See the authors' detailed response to the review by Albert Koulman
See the authors' detailed response to the review by Ralph Huits
The yellow fever virus is a mosquito-borne flavivirus that causes yellow fever,1 a viral hemorrhagic fever that now occurs only in Africa, Central and South America,2 but historically has had many wide outbreaks in Europe and North America.2 Approximately 200,000 cases of yellow fever occur annually; 90% of them in Africa.2 Yellow fever severity ranges from self-limited fever illness to hemorrhagic syndrome and death.3 Most yellow fever patients are asymptomatic, but 15% develop severe illness,4 which appears as a systemic illness that affects the liver (jaundice and necrosis), renal system, and myocardial system resulting in hemorrhage and shock.5 Among the 15% of patients that develop severe illness, the mortality rate is 20%–60%.4 Reports show that yellow fever is responsible for 29,000 to 60,000 deaths in South America and Africa every year, and it’s the most severe form of mosquito-borne diseases in tropical areas.1
Because yellow fever is a potentially fatal disease, vaccination is the principal strategy to control the disease.4 An effective yellow fever 17DD vaccine was established in 1937, but there are still currently over 400 million unvaccinated people in the areas of high infection risk.1
Live attenuated 17DD vaccine confers protection in more than 95% of recipients within a month after single dose vaccination. Its protection is attributed to both innate and adaptive immunity through production of neutralizing antibodies directly against the envelope protein. 17DD vaccine administration provides immunity for at least 10 years and probably can extend to give life-long immunity.6
The YFV vaccine can cause adverse side effects after its administration that range from mild to severe. The mild effects are headache, myalgia, and pain at the injection site, while severe effects can include anaphylactic shock, neurological diseases, and viscerotropic disease. The YFV vaccine is recommended to be administered after 9 months of age and from 6 months in endemic areas.7 Administration of the vaccine to breastfeeding women before 9 months post-delivery can transmit the yellow fever vaccine virus to their infants with high risk of neurological diseases. There are three case reports of confirmed transmission of the YFV vaccine strain from mothers to their infants through breastfeeding.8–10 The first case reported that the mother received the yellow fever vaccine 15 days after her delivery, and she had symptoms of headache, malaise, and fever after 20-22 days.8 The other two cases reported that the mothers received a yellow fever vaccine, and their infants had developed encephalitis 3-4 weeks later.7,9,10
Many studies have reported the transmission and presence of other flaviviruses RNA in breast milk such as West Nile virus (WNV), Zika virus, dengue and chikungunya11–14; however, no previous study has reported the detection of YVF RNA in breast milk samples from vaccinated breast-feeding mothers in Sudan. Therefore, this study aimed to detect the yellow fever virus in breast milk and serum samples from vaccinated breastfeeding women whose infants got yellow fever illness to confirm whether the yellow fever vaccine virus is excreted and transmitted through breast milk. The mothers received the vaccine during an intensive YF vaccination campaign that involved millions of people in Khartoum State.

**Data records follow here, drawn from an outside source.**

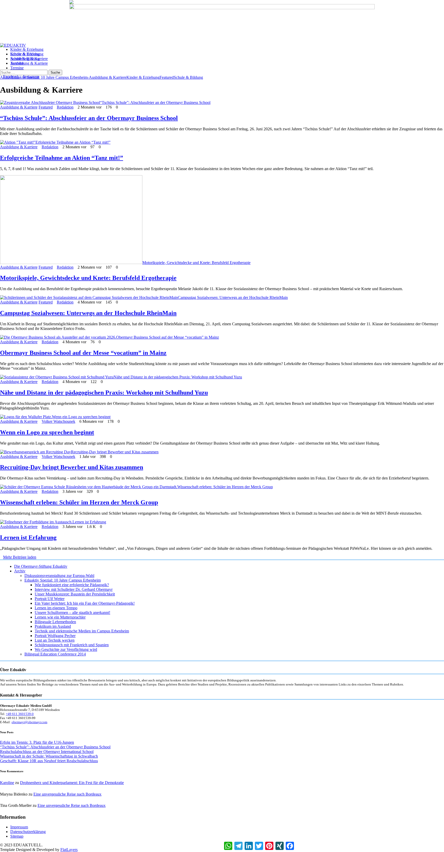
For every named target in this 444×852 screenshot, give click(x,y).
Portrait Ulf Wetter (49, 598)
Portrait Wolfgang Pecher (55, 635)
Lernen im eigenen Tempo (56, 608)
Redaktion (65, 107)
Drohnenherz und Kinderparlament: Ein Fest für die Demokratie (72, 782)
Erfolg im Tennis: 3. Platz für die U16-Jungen (37, 742)
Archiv (19, 571)
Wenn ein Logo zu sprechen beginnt (81, 417)
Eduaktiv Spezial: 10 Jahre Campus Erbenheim (49, 77)
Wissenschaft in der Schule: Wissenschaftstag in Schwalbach (49, 756)
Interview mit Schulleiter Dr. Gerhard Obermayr (74, 589)
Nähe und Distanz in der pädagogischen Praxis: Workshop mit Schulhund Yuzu (178, 377)
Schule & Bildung (25, 58)
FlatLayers (69, 849)
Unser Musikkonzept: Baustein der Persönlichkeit (75, 594)
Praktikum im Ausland (53, 626)
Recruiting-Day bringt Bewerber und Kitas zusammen (115, 452)
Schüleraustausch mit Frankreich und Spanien (72, 645)
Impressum (19, 827)
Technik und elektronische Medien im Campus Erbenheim (82, 631)
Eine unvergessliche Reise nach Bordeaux (67, 794)
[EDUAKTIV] (13, 45)
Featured (167, 77)
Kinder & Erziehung (26, 54)
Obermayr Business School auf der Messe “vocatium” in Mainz (167, 337)
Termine (17, 68)
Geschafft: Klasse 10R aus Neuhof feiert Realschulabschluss (49, 761)
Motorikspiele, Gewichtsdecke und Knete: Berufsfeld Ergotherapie (196, 262)
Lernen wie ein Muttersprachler (60, 617)
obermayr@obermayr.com (29, 722)
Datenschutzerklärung (28, 831)
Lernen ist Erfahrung (89, 522)
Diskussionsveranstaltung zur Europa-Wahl (59, 575)
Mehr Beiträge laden (19, 557)
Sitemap (16, 836)
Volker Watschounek (58, 421)
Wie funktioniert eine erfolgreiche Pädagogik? (72, 585)
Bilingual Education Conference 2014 (55, 654)
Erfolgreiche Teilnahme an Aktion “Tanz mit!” (72, 142)
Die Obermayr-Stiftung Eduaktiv (40, 566)
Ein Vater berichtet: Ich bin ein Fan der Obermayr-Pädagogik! (85, 603)
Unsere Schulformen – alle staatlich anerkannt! (72, 612)
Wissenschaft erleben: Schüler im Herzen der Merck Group (225, 487)
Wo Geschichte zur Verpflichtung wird (66, 649)
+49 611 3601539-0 (20, 714)
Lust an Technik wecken (55, 640)
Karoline (7, 782)
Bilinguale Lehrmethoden (55, 622)
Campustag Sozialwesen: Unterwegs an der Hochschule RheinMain (233, 297)
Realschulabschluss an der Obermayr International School (47, 751)
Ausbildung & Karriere (29, 63)
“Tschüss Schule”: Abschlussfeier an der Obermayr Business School (155, 102)
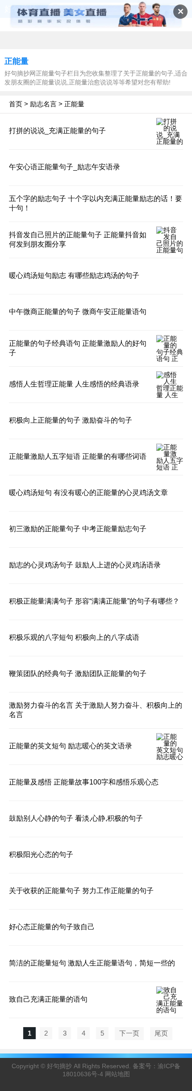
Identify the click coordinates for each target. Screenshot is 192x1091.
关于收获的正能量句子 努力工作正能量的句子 (81, 890)
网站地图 (117, 1074)
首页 (15, 104)
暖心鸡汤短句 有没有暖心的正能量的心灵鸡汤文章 (88, 492)
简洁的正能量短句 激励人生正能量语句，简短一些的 (92, 963)
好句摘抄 (59, 1066)
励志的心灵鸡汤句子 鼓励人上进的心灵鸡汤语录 (85, 565)
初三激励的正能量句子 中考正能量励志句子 (77, 529)
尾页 (161, 1033)
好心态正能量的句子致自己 (52, 927)
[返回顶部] (173, 972)
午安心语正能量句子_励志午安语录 (64, 167)
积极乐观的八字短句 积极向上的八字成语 (74, 637)
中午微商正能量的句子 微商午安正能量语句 (77, 311)
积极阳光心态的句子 (41, 854)
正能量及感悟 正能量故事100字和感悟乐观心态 (84, 782)
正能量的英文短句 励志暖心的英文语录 (70, 746)
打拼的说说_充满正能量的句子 (57, 130)
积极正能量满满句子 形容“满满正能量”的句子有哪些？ (94, 601)
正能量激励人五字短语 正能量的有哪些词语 (77, 456)
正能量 (74, 104)
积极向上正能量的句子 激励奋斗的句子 (70, 420)
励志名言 (43, 104)
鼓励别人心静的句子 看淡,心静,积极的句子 (76, 818)
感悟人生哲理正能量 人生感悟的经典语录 (74, 384)
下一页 (129, 1033)
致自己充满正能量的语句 (48, 999)
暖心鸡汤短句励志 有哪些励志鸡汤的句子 (74, 275)
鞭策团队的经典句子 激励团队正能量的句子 (77, 673)
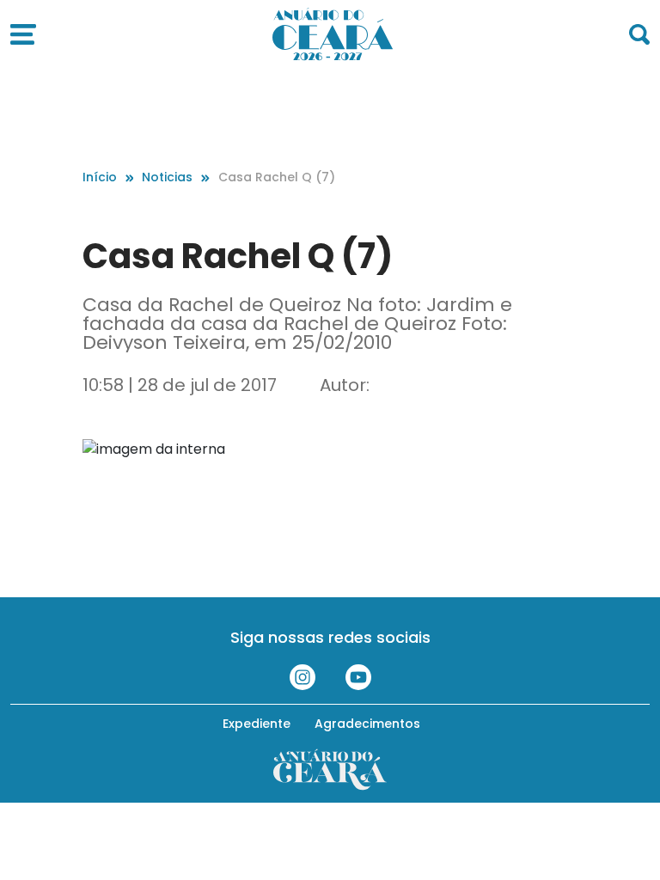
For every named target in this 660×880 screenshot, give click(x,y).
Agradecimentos (367, 723)
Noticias (167, 177)
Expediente (256, 723)
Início (99, 177)
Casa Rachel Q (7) (276, 177)
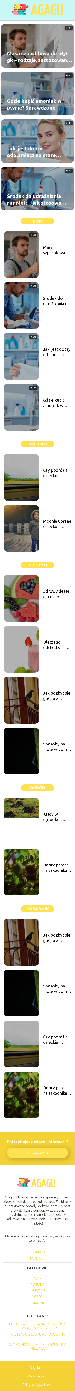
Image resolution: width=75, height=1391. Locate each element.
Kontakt (37, 1258)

The study approved by the ministry of health, Sudan (approval number 5688-2019). Verbal consent was taken from mothers due to some being unlettered and some afraid of providing written consent. This was deemed adequate and approved by the Ministry of health.
This study involved YFV testing in serum and breast milk specimens from eight nursing mothers (aged from 20-33 years) from Khartoum, Sudan in November 2019. The mothers had received the YFV vaccine (17DD) (Bio-Manguinhos/Fiocruz) during the 2019 YFV vaccination program in Khartoum within 9 months of delivery. They were not showing any symptoms of YVF before they got the vaccines; however, their infants (ages from 45 days to 8 months) developed symptoms of fever, diarrhea, jaundice, vomiting, and/or skin rashes after one week from their mother received the vaccines. Participants were approached via telephone through reports provided to the Ministry of Health to follow-up individuals who experience complications after getting vaccinated.
The samples were collected by Ministry of health medical staff from participants in different hospital vaccination points. Blood samples were collected from mothers in a plain blood container, then serum separated from the blood sample through centrifugation at 1100 rpm for 15 minutes using centrifuge (Hettich- ZENTRIFUGEN), then serum samples pipetted into clean Eppendorf tubes and stored at -80°c until their use. Milk specimens were collected in a clean glass jar by hand expression whilst the infant was nursing on the other breast and vice versa. The specimens from the breasts (right and left) were expressed into separate clean glass jars. Collection of milk specimens performed on four occasions: the first collection time was 3-14 days from the date of the vaccination. The three following collections were 3-4 days apart. Milk specimens were collected on all occasions, but serum samples were collected only in the first collection.
Maternal serum samples were tested for YFV specific IgM antibodies using immuno-fluorescent assay (IFA) according to manufacturer instructions (Yellow fever virus IIFT (IgM), EUROIMMUN, Germany, catalogue number Fl 2665-1005 M).
RNA was extracted from serum and breast milk specimens using a commercial RNA extraction kit (QIAamp viral RNA mini kit) according to the manufacturer instructions (Qiagen viral RNA, Germany). The extracted RNA was stored at −80°C until use.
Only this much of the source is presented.